Species of gastropod

Emarginula retrogyra is a species of sea snail, a marine gastropod mollusk in the family Fissurellidae, the keyhole limpets and slit limpets.

==Description==
(Original description)
Dimensions: Holotype, base 10.5 × 8.1 mm, height 6.7 mm (= largest specimen).

Shell: Small and thin (basal length up to 10.5 mm); relatively high (H/L ± 0.64). The anterior slope is convex, but not strongly so and the apex is not extending over the posterior margin of the base. The tip of the apex is nonetheless strongly recurved. The basal outline is evenly ovate (Length/Depth ± 1.3), slightly concave in side view. The anterior face is not flattened. The posterior slope is for the most part straight, becoming strongly concave beneath the recurved apex. The protoconch is tucked under the recurved apex, but largely remains free of the ascending posterior face of teleoconch, due to a strong apical recurvature. The anterior slit is moderately deep, approx. one-third of the anterior slope. The margins of the selenizone are distinctly elevated, but thin and mostly broken away in the holotype, but partially remaining in paratypes. The selenizone itself is not raised, bearing coarse, evenly-spaced lunulae. These become more numerous and more close-set nearer to the slit. The remaining sculpture consists of fine, close-set radial ribs, of which approx. 22 are primary with secondary and tertiary intermediaries between them. The primary and secondary ribs are more or less equal in size at the shell margin, tertiaries are usually slightly weaker. The intervals between the ribs are narrow, but well-defined. The concentric sculpture consists of fine, close-set ridges. These are weaker and not as markedly raised as the radial ribs. The ridges cross the ribs rendering the latter crisply nodular. The interstices between ribs and ridges are deep, quadrate, simple, with one or a pair of intritacalx pits. The basal margin is mostly damaged in the holotype, but evidently finely crenulated at ends of radial ribs with shallow grooves on the interior, underlying radial ribs, longer and more evident in juveniles. The interior shows a broad ridge underlying the selenizone, approx. twice the length of the slit. The ridge itself has a shallow central furrow. The interior of the apex is scarcely visible due to extent of recurvature.

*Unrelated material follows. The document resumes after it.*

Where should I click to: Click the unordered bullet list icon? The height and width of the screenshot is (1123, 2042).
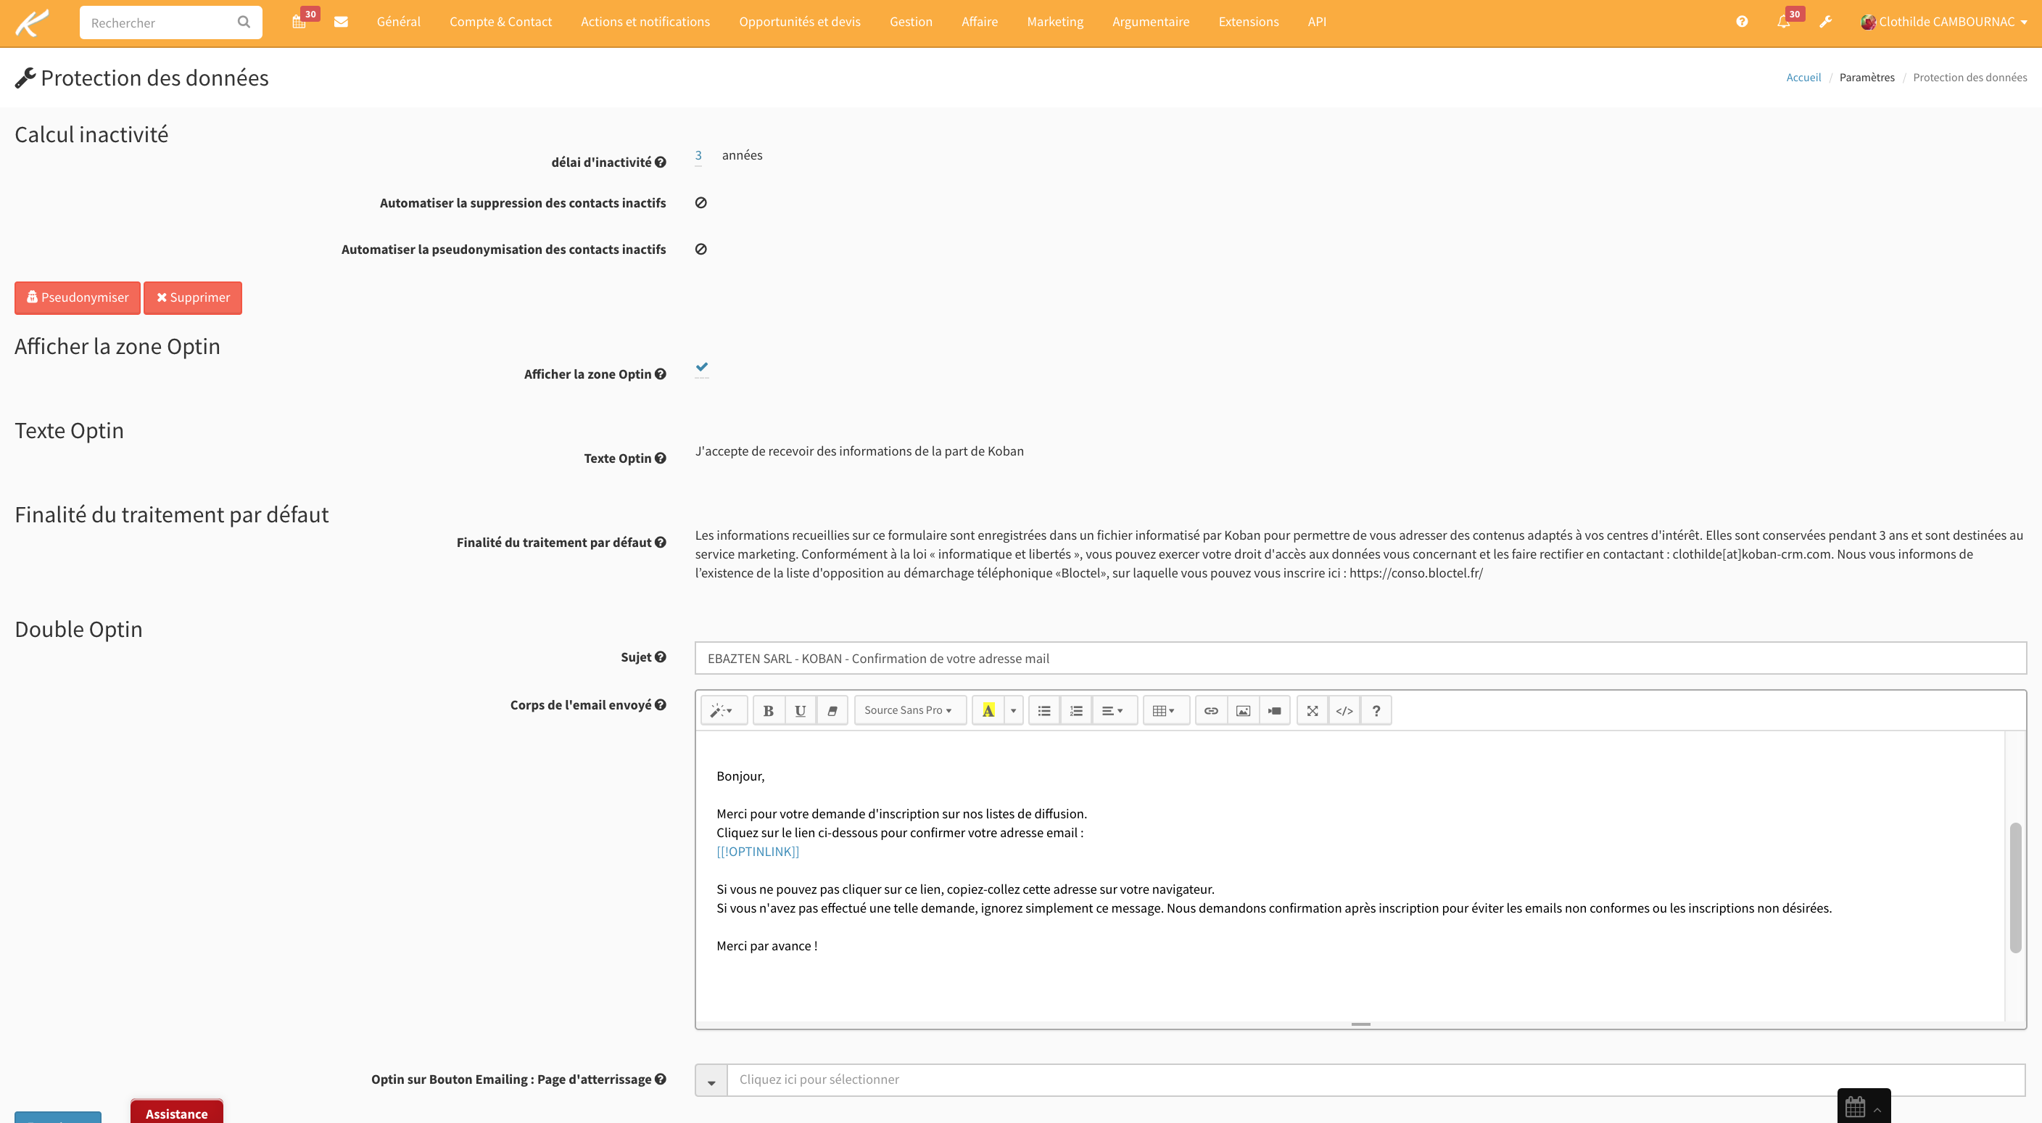coord(1044,711)
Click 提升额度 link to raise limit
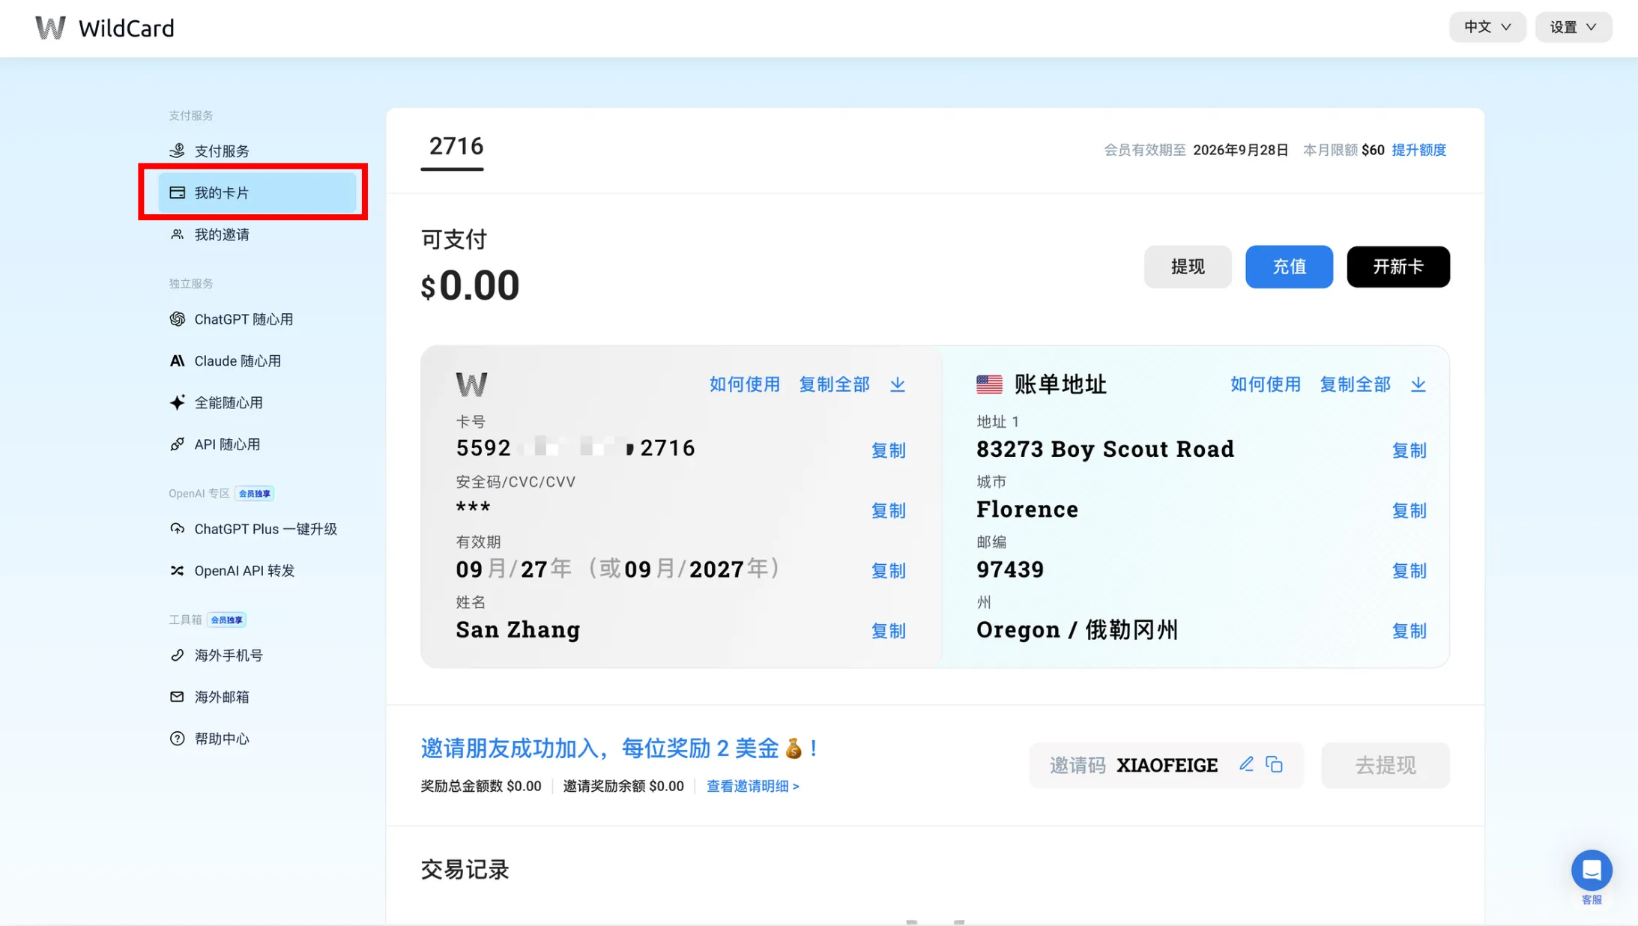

Protoconch: Typically emarginuliform. It consists of a single whorl with thickened terminal varix; rotated 90° further with regard to teleoconch such that varix is parallel with the plane of the shell aperture; surface with sparse superficial granulation; maximum diameter ± 180 μm.

Colour: Holotype rather dirty pale olive-brown, but fresher specimens show broad, darker greenish-brown concentric bands and occasional greenish-brown spots.

==Distribution==
This marine species occurs on the Walters Shoals, a group of submerged mountains off the coast of Madagascar.